=== Section Start ===

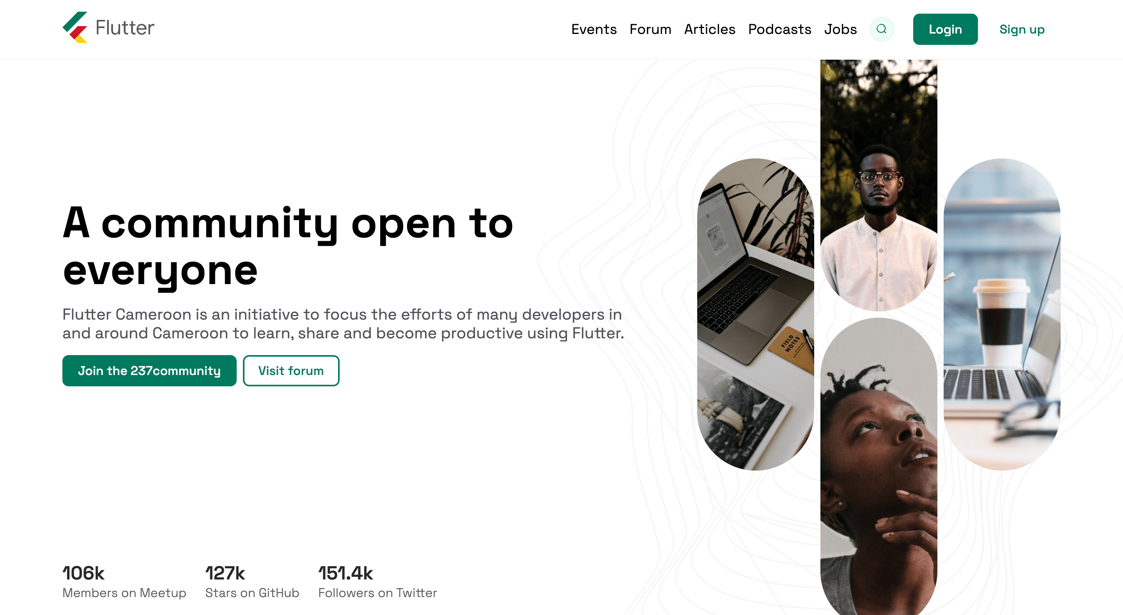Select the Sign up link
Image resolution: width=1123 pixels, height=615 pixels.
point(1022,29)
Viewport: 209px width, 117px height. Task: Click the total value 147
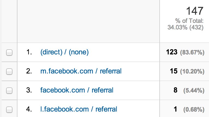click(195, 11)
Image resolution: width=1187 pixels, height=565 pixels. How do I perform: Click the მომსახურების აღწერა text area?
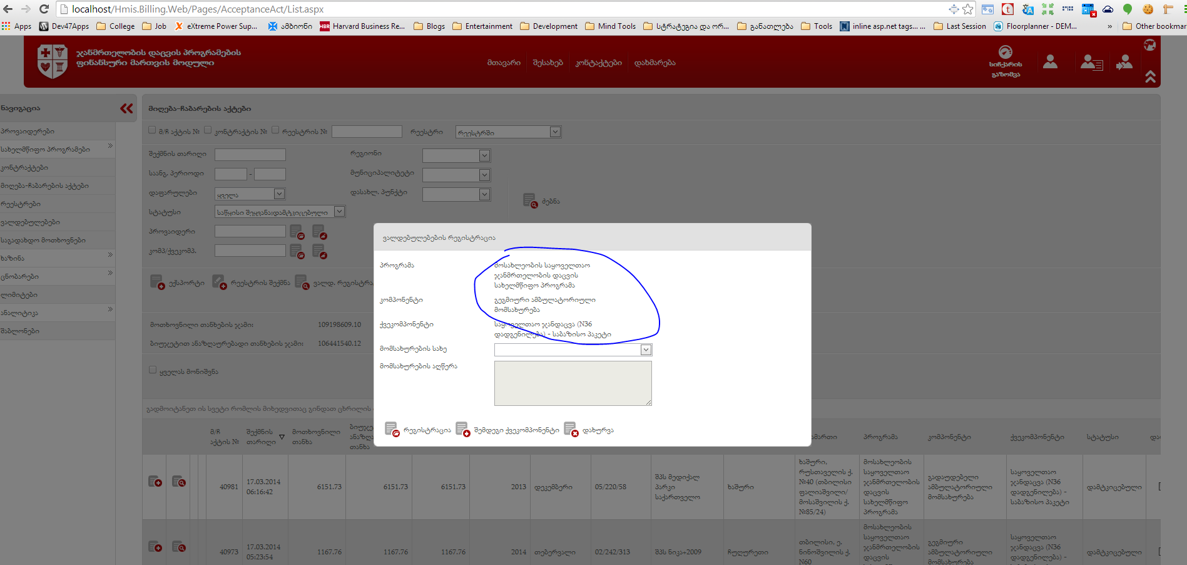(573, 383)
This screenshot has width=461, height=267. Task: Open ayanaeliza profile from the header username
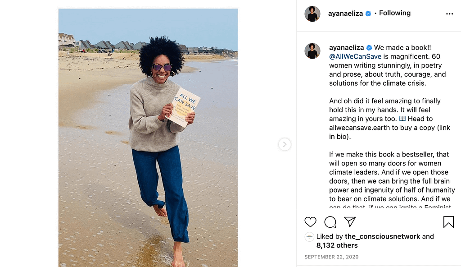[345, 14]
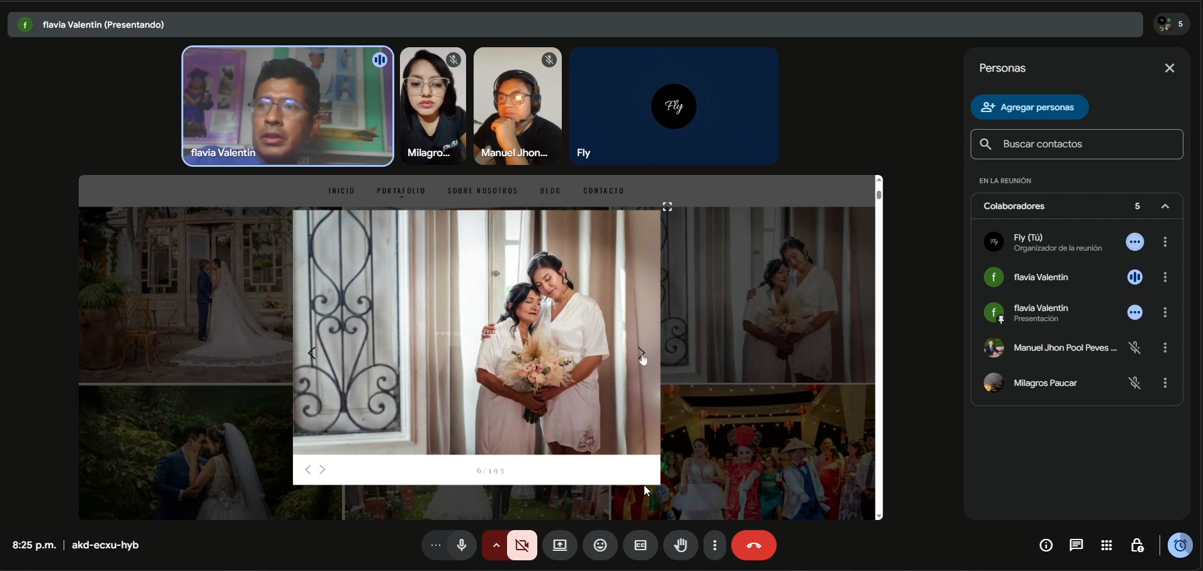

=== Section End ===

• [Instructions to follow]:
Your copy must hold exactly the lines from the one with "Viewport: 209px width, 117px" to the end of the records above, both included, and no pictures.

• [Exercise result]:
Viewport: 209px width, 117px height. Task: Click the total value 147
click(195, 11)
Image resolution: width=1187 pixels, height=565 pixels. How do I perform: Click the მომსახურების აღწერა text area?
(573, 383)
This screenshot has width=461, height=267. Task: Open ayanaeliza profile from the header username
[345, 14]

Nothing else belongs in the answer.